For sake of discussion, I will assume you meant that num contains the
number of variable arguments, not the total number of arguments.
Consider the similar situation where argument 1 is actually 6.
Everything "matches". But during execution, after processing argument
3, foo decides there is some condition which warrants terminating its
execution and returning to the caller. (Like free() determining that
the input argument is NULL so there is no reason to do any more work.)
However, foo is designed with sound programming practices in mind and
as part of exiting cleans up after itself, including calling va_end
(as required by 7.15.1.3-2). Since this situation occurs in lots of
functions, C's utility as a programming language would be pretty
limited if this by itself led to undefined behavior (and you would
also see a requirement in the standard of the form "Do not call va_end
after va_start unless va_arg has been called to process every argument
in the calling sequence"). From the implementation's point of view
(compiler, linker, run-time library, etc), this situation is the same
as the one you described. The function will ignore some arguments. No
one cares if it is because the value of num "hid" some of them or
because the function decided they weren't needed. The result must be
the same for C to be a practical language.
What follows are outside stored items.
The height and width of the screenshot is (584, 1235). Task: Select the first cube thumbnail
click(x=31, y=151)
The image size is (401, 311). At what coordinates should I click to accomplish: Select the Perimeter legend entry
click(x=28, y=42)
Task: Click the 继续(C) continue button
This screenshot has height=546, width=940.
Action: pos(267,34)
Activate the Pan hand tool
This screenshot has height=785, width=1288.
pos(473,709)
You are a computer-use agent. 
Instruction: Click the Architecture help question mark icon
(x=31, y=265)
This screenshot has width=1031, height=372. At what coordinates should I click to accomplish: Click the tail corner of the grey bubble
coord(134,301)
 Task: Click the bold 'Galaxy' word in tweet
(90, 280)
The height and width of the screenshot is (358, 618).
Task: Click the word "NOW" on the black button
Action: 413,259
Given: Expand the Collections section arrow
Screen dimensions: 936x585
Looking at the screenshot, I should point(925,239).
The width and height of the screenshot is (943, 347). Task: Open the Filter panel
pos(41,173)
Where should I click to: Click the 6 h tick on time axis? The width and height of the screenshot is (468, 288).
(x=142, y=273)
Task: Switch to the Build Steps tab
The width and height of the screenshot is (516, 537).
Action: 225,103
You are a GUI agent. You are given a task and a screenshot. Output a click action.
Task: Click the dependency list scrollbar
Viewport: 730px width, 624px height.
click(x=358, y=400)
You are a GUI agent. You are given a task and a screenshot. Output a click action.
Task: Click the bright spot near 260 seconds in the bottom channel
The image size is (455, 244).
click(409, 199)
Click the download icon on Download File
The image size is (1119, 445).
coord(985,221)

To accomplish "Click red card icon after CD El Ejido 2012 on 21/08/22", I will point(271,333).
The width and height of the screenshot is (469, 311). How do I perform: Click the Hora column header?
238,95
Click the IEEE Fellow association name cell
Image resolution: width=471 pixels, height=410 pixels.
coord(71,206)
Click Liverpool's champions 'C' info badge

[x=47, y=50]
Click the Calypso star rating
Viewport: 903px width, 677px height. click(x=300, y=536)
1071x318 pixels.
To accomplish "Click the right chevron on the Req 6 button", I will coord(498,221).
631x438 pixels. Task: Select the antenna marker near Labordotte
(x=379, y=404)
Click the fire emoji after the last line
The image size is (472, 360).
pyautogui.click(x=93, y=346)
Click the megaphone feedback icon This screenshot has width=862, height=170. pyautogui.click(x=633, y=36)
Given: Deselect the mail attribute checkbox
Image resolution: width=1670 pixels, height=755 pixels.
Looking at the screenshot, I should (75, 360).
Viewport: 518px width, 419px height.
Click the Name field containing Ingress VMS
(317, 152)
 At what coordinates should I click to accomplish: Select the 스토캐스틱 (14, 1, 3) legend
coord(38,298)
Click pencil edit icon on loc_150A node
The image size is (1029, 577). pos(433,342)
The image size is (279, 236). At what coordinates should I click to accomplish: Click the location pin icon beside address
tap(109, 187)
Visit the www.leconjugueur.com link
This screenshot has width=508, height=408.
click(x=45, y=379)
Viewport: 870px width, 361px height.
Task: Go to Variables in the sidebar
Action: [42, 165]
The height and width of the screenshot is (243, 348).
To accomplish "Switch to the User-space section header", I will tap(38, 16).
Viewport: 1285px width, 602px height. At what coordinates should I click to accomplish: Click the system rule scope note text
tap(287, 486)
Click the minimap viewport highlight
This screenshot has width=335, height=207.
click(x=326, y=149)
I don't quite follow this.

To be clear, I think we've established that there's no problem
with a variadic function processing only some of its arguments
(i.e., invoking va_end() without having used va_arg() to process
all the arguments).

But if the language were defined differently, I don't see that
it would be much of a problem. I can't think of many realistic
scenarios where it would even make sense to pass more arguments
to a variadic function than it's going to process. For example,
"foo(2,3,4,5,6,7,8);", though its behavior is well defined, is
probably a programming error.

The variadic functions I've seen either use a format string to
specify the number and types of the following arguments, or use
a special value, typically a null pointer, as an end marker.
In both cases, a correct call will result in all the arguments
being processed.

If the standard did have the requirement you mention: "Do not call
va_end after va_start unless va_arg has been called to process
every argument in the calling sequence", what great inconvenience
would it cause?
 
Q

Quentin Pope

Quentin Pope said:
Consider the variadic function with the following prototype: int
foo(int num,...);
Here 'num' specifies the number of arguments, and assume that all the
arguments that should be passed to this function are of type int. (My
question has nothing to do with the definition of the function foo, so
don't bother about it.)

If I call the function as:
foo(2,3,4,5,6,7,8);/*More arguments than expected*/

Here I call foo with too many arguments than expected by its
definition.

Assuming that the prototype is visible in the scope of the function
call and the definition of function foo itself does NOT produce any UB,
please tell me if this function call produces UB or not.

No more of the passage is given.